Data records:
# # # # # # #

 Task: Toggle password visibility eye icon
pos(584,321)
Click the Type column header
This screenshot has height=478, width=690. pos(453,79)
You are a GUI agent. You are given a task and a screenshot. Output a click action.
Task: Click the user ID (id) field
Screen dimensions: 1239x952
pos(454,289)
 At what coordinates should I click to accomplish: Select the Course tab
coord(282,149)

# # # # # # #

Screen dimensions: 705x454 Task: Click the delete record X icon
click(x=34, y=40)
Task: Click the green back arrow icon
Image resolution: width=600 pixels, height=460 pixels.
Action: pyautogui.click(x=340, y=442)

# # # # # # #

What to produce: Render the entries from the line with "Task: Toggle password visibility eye icon" to the line with "coord(282,149)", both included, as a JSON list of strings with one string per line and blank lines omitted.

Exercise output:
[
  " Task: Toggle password visibility eye icon",
  "pos(584,321)",
  "Click the Type column header",
  "This screenshot has height=478, width=690. pos(453,79)",
  "You are a GUI agent. You are given a task and a screenshot. Output a click action.",
  "Task: Click the user ID (id) field",
  "Screen dimensions: 1239x952",
  "pos(454,289)",
  " At what coordinates should I click to accomplish: Select the Course tab",
  "coord(282,149)"
]